I sent you an email. We're a couple of days behind in shipments due to the Holiday weekend. We'll ship your order first thing Monday morning.
Perfect then, I m fine with that simply fix should the lines get damaged in use or though age.
Last question and I'll drop the order.... WHile I will use this primarily on VTR's I do work on other multi cylinder models, is there any reading results degradation when say one or more channels is left unused?
So a four channel unit used on a V twin...RPM will be doubled I get but leaving the 2 channels uncapped,will that effect the readings on the two channels being used?
Or another way to put it..
If I have a 2 channel unt and a 4 channel unit hooked to a V twin will they both read the same on the vac signal?
Originally Posted by TheDigiSync
Thanks for the picture. That helps as I thought you were talking about the longer hoses. The short ones are standard 7/64" Vacuum hose found at most any auto parts store. We use a high-quality hose and have never had a request to replace these. If you need to replace them, you only need to undo 4 screws on the rear of the case.

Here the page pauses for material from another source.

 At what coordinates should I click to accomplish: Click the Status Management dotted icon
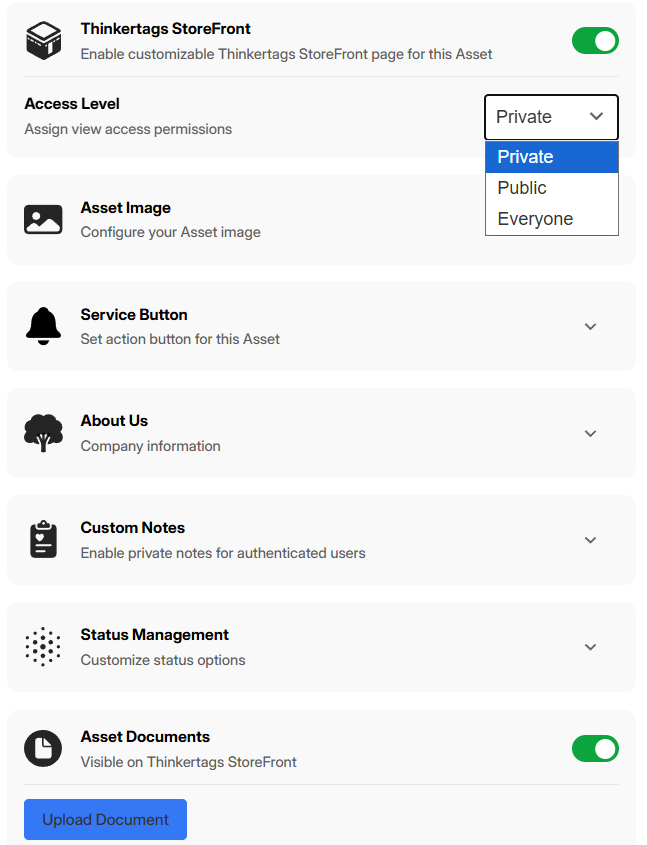43,646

So a four channel unit used on a V twin...RPM will be doubled I get but leaving the 2 channels uncapped,will that effect the readings on the two channels being used?

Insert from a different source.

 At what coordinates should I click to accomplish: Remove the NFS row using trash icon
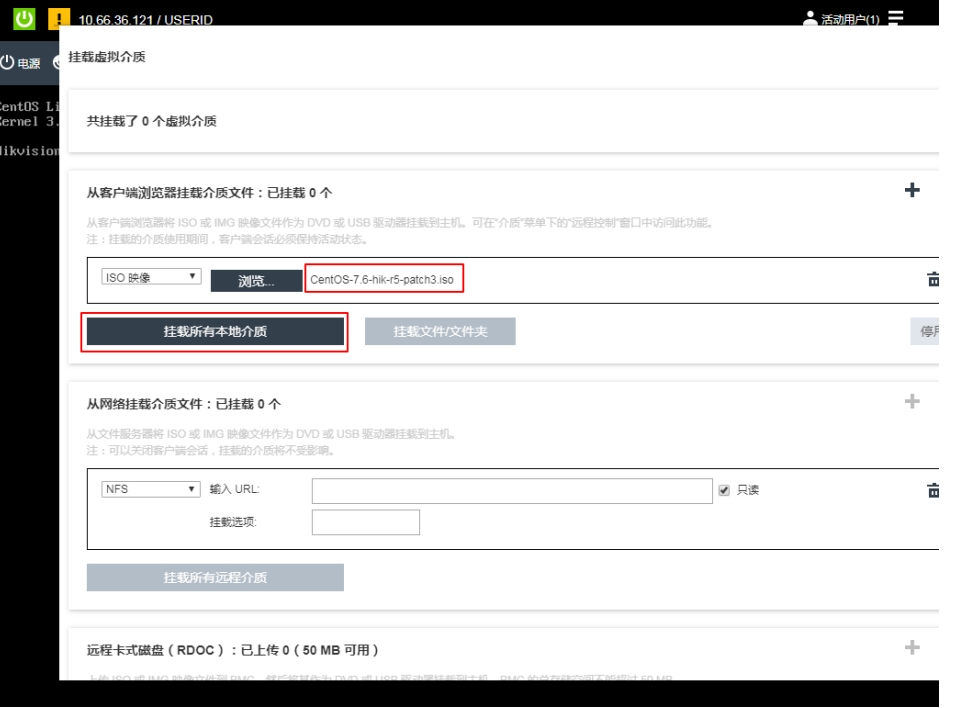pos(933,490)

Or another way to put it..
If I have a 2 channel unt and a 4 channel unit hooked to a V twin will they both read the same on the vac signal?
That is correct. Leaving hoses disconnected WILL NOT affect the vacuum readings on the other connected channels.
Alright, it arrived in one piece as expected, here are some photos and initial impressions. I will likely use it this weekend on the V:
Small unassuming brown box that is packed appropriately. Comes with a 9v battery. Only one button to touch. Plastic but not super cheap. Very bright LED screen, very easy to read. Calibration is automatic. 1/4 turn quick connects are sufficient and easy to use. Assembly is a no brainer A couple feet of extra hose.
Got it, used it! It's an amazingly accurate device. I did a few mods to make it easier to mount for my uses. It's so accurate I can use it for Fuel Screw Idle Drop Procedures. Using vacuum hoses of different lengths varies the measurements by a couple of WC inches. I made mine equal length inclusive of the portion from the rear port to my "T" fitting. There was a slight differential (2WC") when connected to the petcock. I elected to leave it connected to the petcock as I felt that's the real world operating condition.
It's super easy to use as I don't have the "throttle" down lines to stop bouncing gauges or worry about spilling Mercury. No, I er..ah... mean colored liquid.
I you want near perfect synchronization, this is the best I've found. I got the 4 port version as I can do my SH as well as friends IL3's &4's
Last edited by CaryDG; Jul 21, 2020 at 05:57 PM.
Reason: Grammer correction
Could this indicate they are going out of business, having only the 2-channel and being out of stock of the 4 & 6-cgannel; given they expanded to a bigger manufacturing facility only 4 years ago???
I have a Twin Max (2-channel digital unit with an analog balance gauge damped by a potentiometer, and a 40+ year old 4-tube mercury manometer with hose restrictors to damp pulses that also still works great. But I want (not need) a digital 4-channel for my FJ-09 CP3 triple.